* [DIRECTIONS] Identify each line in the data that contains the string "width" and copy those lines. Case counts.

* [RECORDS FOR THE TASK]
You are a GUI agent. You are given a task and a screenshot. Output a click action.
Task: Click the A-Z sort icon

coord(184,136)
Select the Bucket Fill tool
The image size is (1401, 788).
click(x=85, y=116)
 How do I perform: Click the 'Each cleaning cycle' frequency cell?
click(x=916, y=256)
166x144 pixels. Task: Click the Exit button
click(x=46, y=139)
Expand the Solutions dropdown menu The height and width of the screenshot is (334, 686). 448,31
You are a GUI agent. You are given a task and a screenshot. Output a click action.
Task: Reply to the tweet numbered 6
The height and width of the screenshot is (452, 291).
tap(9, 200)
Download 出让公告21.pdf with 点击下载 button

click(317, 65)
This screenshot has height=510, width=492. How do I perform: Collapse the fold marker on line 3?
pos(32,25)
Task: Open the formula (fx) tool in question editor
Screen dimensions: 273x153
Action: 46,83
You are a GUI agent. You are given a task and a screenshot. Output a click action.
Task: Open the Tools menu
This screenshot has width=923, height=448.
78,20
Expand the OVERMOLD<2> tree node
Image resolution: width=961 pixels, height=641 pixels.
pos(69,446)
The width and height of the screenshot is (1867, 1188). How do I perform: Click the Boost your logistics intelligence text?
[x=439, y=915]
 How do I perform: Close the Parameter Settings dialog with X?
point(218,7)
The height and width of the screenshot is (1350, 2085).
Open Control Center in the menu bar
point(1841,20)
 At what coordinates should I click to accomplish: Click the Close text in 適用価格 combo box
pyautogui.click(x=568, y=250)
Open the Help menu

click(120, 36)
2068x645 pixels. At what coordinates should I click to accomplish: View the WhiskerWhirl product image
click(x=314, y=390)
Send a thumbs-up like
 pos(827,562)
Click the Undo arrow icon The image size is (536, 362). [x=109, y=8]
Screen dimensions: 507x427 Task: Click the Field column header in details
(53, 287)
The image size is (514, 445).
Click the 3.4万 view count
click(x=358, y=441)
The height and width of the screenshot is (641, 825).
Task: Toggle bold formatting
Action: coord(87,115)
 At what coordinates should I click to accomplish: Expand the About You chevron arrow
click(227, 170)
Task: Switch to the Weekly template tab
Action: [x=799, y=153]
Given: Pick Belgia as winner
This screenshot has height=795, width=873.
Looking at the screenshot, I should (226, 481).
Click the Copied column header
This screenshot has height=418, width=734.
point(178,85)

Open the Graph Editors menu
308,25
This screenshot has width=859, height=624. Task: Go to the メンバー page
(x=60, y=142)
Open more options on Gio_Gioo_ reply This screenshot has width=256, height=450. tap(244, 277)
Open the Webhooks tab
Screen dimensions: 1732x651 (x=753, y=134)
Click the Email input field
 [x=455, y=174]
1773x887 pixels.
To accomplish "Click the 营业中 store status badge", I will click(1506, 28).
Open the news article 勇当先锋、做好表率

* [THE RESULT]
Expand the Solutions dropdown menu The height and width of the screenshot is (334, 686). 448,31
The height and width of the screenshot is (452, 291).
This screenshot has height=510, width=492. How do I perform: Collapse the fold marker on line 3?
This screenshot has width=923, height=448.
Image resolution: width=961 pixels, height=641 pixels.
The width and height of the screenshot is (1867, 1188). How do I perform: Click the Boost your logistics intelligence text?
The height and width of the screenshot is (1350, 2085).
The height and width of the screenshot is (641, 825).
This screenshot has height=795, width=873.
This screenshot has height=418, width=734.
This screenshot has width=859, height=624. Task: Go to the メンバー page
Open more options on Gio_Gioo_ reply This screenshot has width=256, height=450. tap(244, 277)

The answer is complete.